### Dataset records:
____

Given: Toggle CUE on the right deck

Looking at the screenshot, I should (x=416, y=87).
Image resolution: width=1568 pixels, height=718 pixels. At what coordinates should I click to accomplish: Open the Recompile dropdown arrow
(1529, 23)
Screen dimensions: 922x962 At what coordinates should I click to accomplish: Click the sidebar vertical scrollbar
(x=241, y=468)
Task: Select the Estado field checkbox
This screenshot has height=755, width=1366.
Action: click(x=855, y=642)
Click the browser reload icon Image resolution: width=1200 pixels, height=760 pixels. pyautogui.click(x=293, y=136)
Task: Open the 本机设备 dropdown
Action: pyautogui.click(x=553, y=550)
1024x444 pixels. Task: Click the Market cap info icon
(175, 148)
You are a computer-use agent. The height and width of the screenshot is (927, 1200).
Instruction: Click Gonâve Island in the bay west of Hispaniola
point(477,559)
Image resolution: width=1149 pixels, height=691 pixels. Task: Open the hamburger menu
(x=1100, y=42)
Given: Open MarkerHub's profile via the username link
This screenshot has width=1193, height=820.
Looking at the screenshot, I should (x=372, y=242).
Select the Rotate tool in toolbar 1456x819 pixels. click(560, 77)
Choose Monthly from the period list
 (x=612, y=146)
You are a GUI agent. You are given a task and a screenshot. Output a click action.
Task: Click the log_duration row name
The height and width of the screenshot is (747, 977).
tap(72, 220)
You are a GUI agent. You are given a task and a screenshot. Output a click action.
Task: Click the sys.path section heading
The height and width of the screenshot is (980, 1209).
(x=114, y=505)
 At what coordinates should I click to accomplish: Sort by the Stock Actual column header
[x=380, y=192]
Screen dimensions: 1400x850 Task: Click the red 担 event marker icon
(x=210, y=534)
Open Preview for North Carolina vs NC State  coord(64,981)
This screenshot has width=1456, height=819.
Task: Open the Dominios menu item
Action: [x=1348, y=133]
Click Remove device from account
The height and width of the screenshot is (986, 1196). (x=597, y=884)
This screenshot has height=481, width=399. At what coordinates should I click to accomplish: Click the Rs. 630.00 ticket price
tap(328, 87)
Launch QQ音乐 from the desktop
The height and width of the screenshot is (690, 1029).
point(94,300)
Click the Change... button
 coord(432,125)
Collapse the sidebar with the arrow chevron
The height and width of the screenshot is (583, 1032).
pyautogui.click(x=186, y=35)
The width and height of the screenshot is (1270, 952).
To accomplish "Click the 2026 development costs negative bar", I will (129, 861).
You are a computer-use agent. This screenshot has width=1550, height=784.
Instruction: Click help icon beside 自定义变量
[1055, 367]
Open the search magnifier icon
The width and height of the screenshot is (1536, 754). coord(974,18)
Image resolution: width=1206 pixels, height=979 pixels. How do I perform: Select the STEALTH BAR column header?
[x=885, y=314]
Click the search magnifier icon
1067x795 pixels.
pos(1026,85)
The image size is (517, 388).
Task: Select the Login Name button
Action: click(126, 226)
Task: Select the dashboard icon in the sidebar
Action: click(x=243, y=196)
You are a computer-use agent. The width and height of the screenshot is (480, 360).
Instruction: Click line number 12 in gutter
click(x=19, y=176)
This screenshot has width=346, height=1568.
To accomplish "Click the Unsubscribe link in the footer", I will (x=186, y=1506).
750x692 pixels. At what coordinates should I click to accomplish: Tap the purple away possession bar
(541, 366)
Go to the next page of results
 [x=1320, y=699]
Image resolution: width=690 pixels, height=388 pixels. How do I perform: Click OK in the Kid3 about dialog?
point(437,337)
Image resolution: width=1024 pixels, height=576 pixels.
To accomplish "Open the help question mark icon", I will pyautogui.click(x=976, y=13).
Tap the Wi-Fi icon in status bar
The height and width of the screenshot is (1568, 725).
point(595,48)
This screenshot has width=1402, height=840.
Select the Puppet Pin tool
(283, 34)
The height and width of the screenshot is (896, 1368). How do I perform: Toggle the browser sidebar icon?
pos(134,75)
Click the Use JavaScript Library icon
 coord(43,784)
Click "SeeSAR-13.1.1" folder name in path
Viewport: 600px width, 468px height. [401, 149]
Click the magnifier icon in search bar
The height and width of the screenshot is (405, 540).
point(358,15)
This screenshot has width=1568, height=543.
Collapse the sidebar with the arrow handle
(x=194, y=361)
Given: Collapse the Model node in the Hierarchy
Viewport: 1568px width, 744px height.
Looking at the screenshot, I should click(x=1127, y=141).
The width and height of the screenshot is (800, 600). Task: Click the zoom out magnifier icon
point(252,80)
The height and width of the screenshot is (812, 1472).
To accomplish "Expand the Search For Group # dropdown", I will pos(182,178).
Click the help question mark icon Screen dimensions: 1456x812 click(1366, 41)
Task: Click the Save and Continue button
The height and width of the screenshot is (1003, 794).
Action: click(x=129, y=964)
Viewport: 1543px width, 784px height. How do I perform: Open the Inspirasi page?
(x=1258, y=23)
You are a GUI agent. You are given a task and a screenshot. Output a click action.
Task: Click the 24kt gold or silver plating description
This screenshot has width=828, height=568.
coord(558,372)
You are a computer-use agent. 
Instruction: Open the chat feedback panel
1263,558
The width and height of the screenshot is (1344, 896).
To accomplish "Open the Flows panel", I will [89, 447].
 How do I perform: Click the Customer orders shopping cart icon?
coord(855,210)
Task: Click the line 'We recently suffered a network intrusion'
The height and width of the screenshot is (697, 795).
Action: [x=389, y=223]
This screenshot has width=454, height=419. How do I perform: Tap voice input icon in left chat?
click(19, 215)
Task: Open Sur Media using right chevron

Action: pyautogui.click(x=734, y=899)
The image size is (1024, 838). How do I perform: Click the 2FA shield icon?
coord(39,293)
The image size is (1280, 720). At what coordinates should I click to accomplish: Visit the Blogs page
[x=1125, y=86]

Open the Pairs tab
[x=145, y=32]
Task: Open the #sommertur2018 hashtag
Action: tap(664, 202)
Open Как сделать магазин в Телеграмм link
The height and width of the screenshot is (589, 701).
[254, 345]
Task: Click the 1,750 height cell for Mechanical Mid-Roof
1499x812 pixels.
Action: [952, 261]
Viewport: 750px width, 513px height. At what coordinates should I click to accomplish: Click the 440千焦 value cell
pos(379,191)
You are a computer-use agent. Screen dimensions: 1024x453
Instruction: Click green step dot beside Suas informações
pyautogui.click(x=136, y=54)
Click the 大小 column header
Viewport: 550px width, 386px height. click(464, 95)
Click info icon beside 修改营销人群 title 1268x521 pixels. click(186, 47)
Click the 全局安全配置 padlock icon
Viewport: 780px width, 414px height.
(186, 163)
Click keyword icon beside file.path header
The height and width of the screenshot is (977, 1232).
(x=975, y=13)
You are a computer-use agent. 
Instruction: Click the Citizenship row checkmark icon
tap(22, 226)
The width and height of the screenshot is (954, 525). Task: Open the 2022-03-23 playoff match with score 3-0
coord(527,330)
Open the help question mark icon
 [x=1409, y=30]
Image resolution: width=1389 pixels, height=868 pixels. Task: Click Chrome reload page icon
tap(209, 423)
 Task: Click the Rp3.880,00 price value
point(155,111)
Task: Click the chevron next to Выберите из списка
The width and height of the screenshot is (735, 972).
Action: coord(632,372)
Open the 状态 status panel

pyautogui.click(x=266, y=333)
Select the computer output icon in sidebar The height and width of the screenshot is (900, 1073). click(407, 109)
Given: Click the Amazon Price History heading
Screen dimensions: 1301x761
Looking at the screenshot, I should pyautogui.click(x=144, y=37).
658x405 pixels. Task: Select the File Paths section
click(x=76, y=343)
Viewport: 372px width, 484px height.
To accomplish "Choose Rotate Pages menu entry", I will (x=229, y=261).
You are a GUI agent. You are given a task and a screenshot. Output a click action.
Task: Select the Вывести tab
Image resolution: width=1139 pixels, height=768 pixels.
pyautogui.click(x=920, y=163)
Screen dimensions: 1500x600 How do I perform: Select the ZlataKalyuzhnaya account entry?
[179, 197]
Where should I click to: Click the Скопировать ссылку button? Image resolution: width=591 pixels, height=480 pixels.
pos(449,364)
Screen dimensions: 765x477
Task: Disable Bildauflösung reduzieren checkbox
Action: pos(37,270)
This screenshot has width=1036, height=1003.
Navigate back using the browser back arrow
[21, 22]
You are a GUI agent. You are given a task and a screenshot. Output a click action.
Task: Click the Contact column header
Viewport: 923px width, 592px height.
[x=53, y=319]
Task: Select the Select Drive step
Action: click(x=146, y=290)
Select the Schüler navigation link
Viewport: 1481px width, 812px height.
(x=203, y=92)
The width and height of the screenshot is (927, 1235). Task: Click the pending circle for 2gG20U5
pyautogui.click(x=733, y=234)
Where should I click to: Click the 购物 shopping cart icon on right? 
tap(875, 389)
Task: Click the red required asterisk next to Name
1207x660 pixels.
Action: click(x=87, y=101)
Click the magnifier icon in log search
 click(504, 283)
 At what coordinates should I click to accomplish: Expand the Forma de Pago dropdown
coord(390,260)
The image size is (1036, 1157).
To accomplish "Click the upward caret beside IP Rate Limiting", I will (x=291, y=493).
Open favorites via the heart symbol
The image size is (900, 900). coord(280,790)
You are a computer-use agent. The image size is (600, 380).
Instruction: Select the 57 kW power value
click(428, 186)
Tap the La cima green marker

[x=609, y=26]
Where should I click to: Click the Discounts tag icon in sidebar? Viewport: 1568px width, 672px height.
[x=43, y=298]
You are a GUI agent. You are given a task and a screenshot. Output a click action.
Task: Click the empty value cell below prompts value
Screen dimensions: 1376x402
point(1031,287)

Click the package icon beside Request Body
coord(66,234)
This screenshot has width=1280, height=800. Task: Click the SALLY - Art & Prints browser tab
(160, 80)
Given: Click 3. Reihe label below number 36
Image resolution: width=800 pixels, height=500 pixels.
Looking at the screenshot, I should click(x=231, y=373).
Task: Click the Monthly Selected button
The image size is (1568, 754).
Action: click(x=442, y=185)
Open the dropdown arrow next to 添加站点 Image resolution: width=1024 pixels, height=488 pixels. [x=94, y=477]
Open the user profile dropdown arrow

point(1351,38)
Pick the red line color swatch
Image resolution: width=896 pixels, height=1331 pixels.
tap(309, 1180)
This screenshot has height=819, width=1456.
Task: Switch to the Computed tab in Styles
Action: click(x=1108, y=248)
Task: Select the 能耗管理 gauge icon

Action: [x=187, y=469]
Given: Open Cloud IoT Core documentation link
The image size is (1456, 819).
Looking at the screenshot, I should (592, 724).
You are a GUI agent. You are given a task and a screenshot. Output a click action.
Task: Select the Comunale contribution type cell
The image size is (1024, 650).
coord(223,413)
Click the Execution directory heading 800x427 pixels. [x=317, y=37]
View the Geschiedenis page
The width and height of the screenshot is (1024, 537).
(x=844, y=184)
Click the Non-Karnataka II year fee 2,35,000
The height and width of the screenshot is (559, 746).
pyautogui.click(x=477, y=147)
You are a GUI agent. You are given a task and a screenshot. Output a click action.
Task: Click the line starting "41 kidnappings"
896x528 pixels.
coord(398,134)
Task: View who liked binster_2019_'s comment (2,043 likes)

____

### Task details:
Reproduce the records above from the line containing "The height and width of the screenshot is (812, 1472)." down to the line containing "coord(855,210)", both of those lines included, without changing anything.

### Response:
The height and width of the screenshot is (812, 1472).
To accomplish "Expand the Search For Group # dropdown", I will pos(182,178).
Click the help question mark icon Screen dimensions: 1456x812 click(1366, 41)
Task: Click the Save and Continue button
The height and width of the screenshot is (1003, 794).
Action: click(x=129, y=964)
Viewport: 1543px width, 784px height. How do I perform: Open the Inspirasi page?
(x=1258, y=23)
You are a GUI agent. You are given a task and a screenshot. Output a click action.
Task: Click the 24kt gold or silver plating description
This screenshot has width=828, height=568.
coord(558,372)
You are a computer-use agent. 
Instruction: Open the chat feedback panel
1263,558
The width and height of the screenshot is (1344, 896).
To accomplish "Open the Flows panel", I will [89, 447].
 How do I perform: Click the Customer orders shopping cart icon?
coord(855,210)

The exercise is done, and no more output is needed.